Resolution 5 - Approval for Director Participation in Placement: Mr Grant Ferguson
To consider and, if thought fit, to pass the following Resolution as an ordinary resolution :
“That, for the purposes of Listing Rule 10.11, section 195(4) of the Corporations Act and for all other purposes, approval is given for the Directors to allot and issue 800,000 Placement Shares to Mr Grant Ferguson or his nominee(s) on the terms and conditions set out in the Explanatory Statement.”
Voting Exclusion
The Company will disregard any votes cast in favour of this Resolution by or on behalf of Mr Grant Ferguson or his nominee(s) and any associates of Mr Grant Ferguson or his nominee(s).
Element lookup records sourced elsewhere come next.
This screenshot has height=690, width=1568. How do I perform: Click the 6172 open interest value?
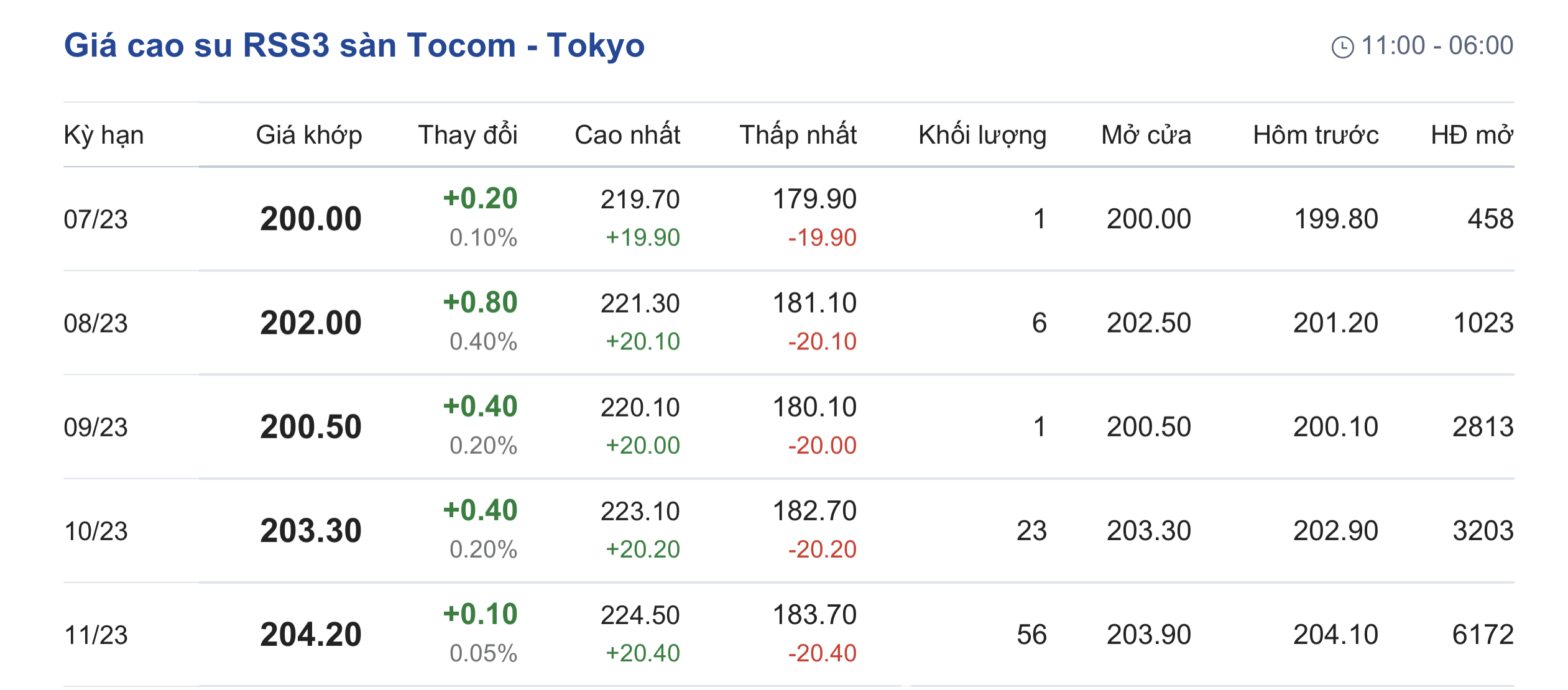tap(1483, 635)
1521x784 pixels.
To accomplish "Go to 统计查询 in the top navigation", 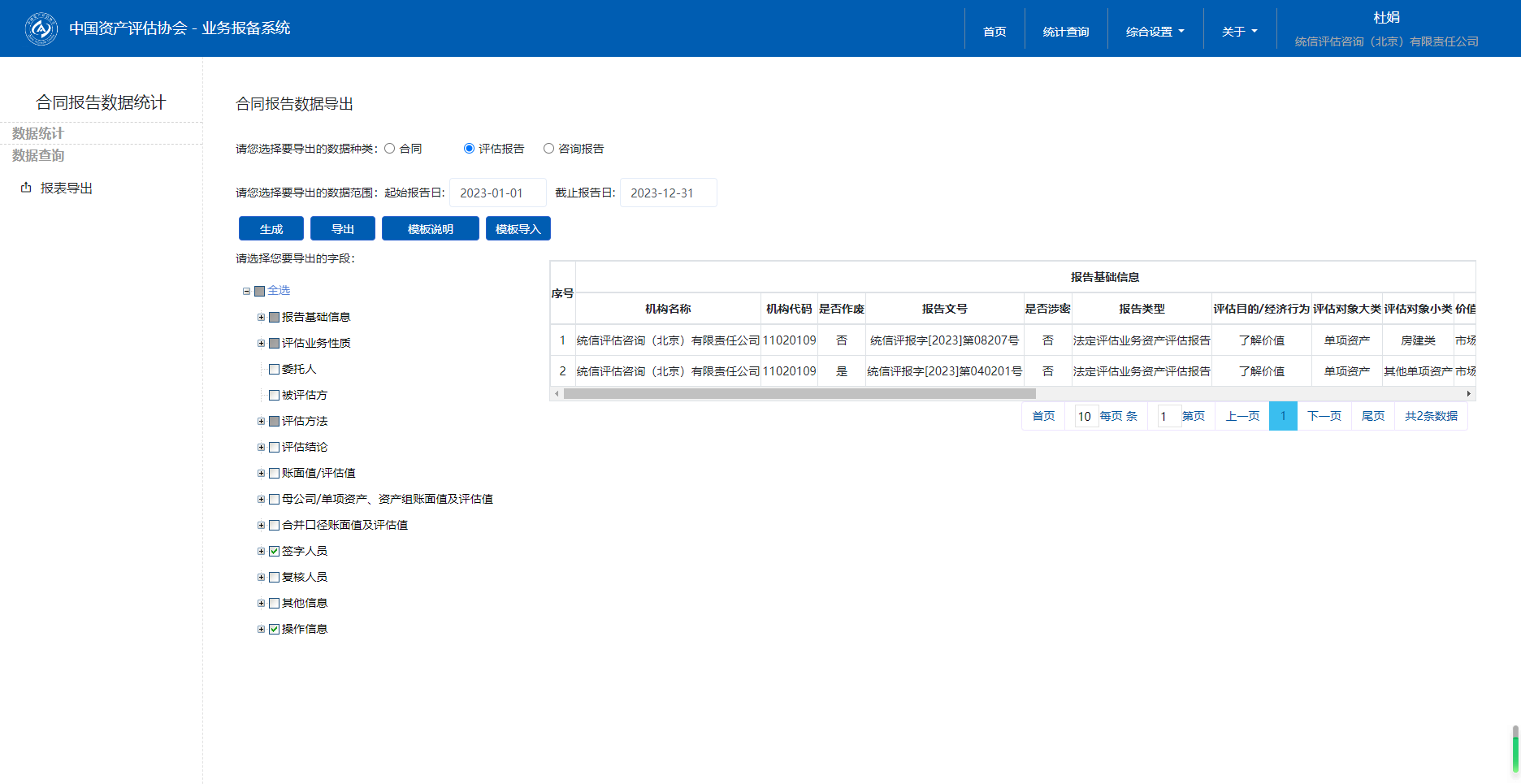I will [1065, 32].
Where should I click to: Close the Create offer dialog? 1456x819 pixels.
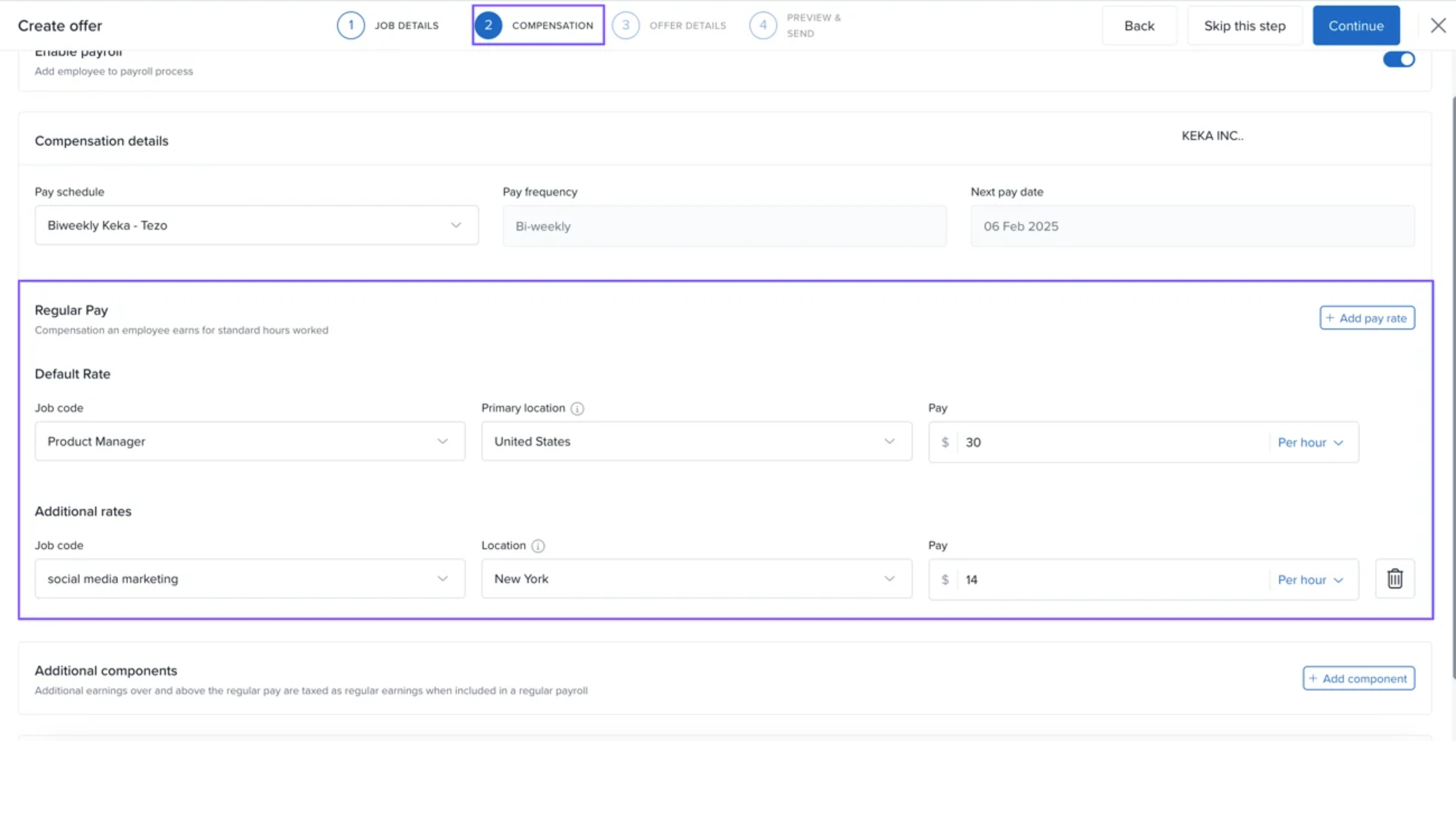click(1437, 25)
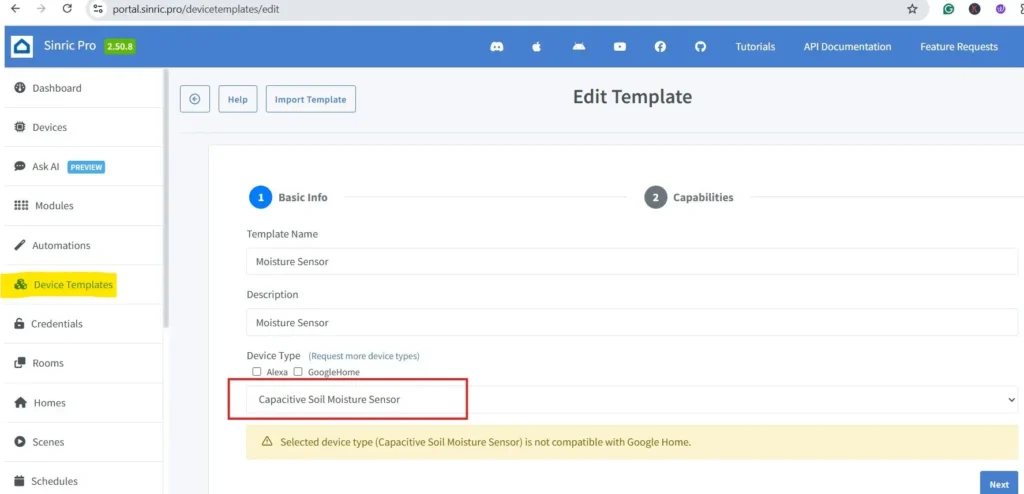
Task: Enable the Alexa checkbox
Action: (x=257, y=372)
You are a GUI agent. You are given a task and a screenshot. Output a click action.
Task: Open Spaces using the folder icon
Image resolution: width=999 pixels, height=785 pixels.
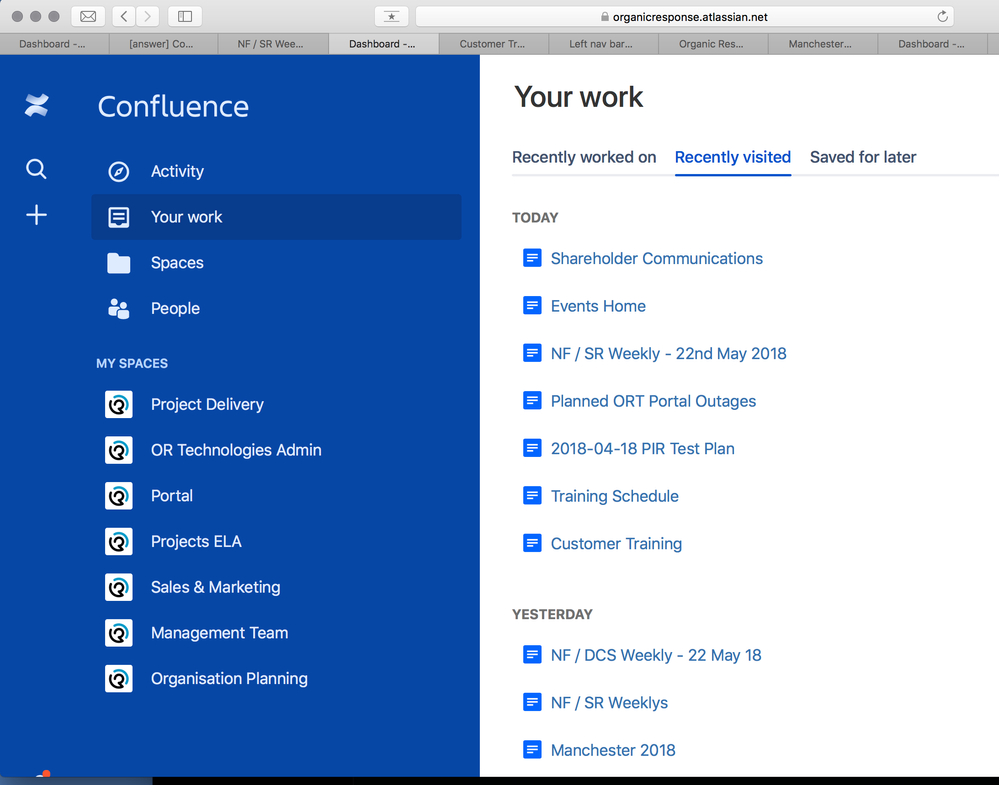118,262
However, the Company need not disregard a vote if it is cast by a person as a proxy for a person who is entitled to vote, in accordance with the directions on the Proxy Form or it is cast by the person chairing the Meeting as proxy for a person who is entitled to vote, in accordance with a direction on the Proxy Form to vote as the proxy decides.
Resolution 6 - Approval for Director Participation in Placement: Ms Shannon Coates
To consider and, if thought fit, to pass the following Resolution as an ordinary resolution :
“That, for the purposes of Listing Rule 10.11, section 195(4) of the Corporations Act and for all other purposes, approval is given for the Directors to allot and issue 1,000,000 Placement Shares to Ms Shannon Coates or his nominee(s) on the terms and conditions set out in the Explanatory Statement.”
Voting Exclusion
The Company will disregard any votes cast in favour of this Resolution by or on behalf of Ms Shannon Coates or his nominee(s) and any associates of Ms Shannon Coates or his nominee(s). However, the Company need not disregard a vote if it is cast by a person as a proxy for a person who is entitled to vote, in accordance with the directions on the Proxy Form or it is cast by the person chairing the Meeting as proxy for a person who is entitled to vote, in accordance with a direction on the Proxy Form to vote as the proxy decides.
Other Business
To deal with any other business which may be brought forward in accordance with the Constitution and the Corporations Act.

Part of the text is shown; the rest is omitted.